INPUT FOR THIS TASK –
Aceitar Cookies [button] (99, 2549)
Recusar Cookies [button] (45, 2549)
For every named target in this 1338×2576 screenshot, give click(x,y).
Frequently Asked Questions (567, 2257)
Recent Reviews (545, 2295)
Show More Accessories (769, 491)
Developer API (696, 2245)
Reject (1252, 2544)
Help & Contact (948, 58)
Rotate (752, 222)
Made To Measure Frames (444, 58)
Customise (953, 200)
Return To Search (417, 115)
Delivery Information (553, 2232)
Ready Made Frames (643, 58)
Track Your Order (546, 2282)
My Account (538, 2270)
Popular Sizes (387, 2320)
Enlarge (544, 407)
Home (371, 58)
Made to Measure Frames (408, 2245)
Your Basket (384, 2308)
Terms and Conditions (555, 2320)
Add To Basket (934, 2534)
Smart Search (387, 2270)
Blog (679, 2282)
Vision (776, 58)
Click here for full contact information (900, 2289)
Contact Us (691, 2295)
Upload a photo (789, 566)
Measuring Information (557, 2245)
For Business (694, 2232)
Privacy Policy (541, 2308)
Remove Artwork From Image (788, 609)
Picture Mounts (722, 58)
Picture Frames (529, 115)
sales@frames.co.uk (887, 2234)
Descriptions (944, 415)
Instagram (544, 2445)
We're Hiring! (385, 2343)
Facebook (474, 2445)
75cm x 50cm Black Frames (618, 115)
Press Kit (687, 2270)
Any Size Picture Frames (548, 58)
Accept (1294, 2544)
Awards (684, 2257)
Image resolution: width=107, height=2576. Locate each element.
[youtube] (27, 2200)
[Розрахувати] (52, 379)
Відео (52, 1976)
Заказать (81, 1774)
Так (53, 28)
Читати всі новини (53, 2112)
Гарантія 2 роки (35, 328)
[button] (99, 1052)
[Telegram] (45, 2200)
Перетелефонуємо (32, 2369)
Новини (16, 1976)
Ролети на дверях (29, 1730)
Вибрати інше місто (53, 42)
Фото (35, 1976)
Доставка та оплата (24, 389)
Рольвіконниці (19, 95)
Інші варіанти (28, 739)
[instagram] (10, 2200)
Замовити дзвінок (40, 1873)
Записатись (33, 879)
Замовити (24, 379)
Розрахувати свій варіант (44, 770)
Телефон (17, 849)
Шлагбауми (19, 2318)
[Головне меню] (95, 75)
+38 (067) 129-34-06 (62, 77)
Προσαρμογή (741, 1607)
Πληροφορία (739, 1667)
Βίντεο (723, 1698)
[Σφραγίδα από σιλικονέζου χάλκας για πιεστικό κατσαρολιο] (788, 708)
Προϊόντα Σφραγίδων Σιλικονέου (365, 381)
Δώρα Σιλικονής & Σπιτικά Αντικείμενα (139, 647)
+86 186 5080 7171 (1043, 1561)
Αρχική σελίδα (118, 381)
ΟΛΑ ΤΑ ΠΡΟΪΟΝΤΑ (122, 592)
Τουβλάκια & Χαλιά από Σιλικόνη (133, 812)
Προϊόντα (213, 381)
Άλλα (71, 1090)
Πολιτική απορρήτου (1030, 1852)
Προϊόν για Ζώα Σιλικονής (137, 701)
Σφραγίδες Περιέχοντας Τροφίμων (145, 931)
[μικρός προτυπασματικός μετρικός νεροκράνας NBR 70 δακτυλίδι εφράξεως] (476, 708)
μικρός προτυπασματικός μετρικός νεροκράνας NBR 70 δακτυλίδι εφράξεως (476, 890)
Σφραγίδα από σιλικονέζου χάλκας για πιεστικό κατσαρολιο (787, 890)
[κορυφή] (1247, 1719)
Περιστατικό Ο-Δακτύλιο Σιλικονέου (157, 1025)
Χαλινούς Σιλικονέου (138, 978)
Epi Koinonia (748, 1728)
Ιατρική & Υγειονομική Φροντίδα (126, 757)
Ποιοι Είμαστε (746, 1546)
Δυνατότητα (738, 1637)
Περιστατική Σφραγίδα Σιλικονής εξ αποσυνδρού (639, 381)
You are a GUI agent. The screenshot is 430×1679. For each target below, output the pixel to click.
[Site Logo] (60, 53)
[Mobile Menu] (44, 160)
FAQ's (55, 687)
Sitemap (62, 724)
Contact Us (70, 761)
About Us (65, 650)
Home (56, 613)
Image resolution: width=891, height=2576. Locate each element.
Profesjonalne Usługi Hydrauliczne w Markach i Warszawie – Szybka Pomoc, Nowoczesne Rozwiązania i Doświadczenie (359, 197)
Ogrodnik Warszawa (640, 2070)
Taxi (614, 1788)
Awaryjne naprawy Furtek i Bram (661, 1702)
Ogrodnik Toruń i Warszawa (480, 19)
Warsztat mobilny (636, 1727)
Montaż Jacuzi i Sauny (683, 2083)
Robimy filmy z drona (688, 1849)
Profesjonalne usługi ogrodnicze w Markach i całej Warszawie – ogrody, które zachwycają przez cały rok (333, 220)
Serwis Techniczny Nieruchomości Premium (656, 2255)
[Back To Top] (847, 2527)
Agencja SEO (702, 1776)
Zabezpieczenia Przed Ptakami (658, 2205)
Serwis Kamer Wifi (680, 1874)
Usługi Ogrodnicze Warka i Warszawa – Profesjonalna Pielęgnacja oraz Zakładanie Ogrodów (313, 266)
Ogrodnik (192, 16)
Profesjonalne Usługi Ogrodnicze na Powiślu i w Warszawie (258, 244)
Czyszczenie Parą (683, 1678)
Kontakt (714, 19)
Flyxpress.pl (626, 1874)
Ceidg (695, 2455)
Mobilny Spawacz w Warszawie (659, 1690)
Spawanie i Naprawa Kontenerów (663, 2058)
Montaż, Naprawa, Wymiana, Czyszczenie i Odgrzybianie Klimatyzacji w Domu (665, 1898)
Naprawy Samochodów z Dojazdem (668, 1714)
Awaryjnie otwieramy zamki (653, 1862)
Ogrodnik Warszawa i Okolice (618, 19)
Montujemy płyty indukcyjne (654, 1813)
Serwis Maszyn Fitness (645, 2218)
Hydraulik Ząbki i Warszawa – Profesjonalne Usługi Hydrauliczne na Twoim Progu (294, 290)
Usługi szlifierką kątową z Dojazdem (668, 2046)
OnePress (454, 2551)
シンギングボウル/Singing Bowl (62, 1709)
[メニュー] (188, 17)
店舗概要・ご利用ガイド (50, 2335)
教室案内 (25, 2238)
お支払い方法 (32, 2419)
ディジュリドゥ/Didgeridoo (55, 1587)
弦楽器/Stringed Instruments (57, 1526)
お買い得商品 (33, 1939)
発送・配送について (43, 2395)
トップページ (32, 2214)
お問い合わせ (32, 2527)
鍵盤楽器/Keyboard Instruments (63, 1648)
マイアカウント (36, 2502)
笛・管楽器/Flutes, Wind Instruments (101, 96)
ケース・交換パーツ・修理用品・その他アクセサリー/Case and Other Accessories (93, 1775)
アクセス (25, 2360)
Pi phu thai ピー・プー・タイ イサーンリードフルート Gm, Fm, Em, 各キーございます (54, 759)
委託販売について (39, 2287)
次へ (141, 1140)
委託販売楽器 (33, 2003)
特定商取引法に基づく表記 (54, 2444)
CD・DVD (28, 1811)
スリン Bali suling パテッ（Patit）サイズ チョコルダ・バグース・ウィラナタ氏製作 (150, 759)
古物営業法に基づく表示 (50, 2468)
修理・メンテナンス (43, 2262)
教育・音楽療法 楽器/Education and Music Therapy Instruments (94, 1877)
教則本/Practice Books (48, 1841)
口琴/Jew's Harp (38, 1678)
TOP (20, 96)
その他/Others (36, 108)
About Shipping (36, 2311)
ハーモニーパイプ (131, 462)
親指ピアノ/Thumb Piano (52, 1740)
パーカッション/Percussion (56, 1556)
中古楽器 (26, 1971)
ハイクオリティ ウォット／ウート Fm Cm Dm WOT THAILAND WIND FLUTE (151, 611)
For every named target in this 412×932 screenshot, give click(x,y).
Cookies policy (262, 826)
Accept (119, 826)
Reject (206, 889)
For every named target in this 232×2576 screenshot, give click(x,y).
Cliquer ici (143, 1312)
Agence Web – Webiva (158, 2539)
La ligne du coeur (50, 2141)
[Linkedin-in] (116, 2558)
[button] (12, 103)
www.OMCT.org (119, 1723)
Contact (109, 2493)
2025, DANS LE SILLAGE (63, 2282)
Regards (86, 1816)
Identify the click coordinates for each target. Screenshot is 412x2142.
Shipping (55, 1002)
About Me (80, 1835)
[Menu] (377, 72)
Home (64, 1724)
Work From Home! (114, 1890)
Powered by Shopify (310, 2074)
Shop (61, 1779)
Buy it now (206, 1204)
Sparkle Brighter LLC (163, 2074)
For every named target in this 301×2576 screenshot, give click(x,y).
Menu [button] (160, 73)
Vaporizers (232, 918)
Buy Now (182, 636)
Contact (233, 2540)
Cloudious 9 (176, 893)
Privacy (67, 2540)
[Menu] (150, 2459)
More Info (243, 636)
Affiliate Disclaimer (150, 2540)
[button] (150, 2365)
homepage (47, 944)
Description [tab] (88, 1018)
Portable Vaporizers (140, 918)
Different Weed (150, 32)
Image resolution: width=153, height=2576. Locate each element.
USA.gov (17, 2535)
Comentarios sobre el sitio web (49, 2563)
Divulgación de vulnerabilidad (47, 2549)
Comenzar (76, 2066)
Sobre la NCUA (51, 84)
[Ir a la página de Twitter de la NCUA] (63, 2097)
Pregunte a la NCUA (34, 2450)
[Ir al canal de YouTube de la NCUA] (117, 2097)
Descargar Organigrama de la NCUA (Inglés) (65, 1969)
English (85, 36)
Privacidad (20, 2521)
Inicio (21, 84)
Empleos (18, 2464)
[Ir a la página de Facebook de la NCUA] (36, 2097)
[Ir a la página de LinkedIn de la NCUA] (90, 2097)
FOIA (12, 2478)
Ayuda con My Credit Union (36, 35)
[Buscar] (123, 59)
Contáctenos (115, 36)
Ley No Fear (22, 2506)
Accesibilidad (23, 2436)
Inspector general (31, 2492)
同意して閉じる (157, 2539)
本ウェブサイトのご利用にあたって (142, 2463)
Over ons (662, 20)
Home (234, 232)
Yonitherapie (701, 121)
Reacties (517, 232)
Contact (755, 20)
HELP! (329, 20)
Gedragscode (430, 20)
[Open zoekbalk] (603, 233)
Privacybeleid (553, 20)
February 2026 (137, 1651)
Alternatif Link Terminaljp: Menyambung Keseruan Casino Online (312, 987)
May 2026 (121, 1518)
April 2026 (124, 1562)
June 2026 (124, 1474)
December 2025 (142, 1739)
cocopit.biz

YOUR TASK – Check each line above for the string "πιεστικό" and copy the ones that have it.

WRITTEN REPLY –
[Σφραγίδα από σιλικονέζου χάλκας για πιεστικό κατσαρολιο] (788, 708)
Σφραγίδα από σιλικονέζου χάλκας για πιεστικό κατσαρολιο (787, 890)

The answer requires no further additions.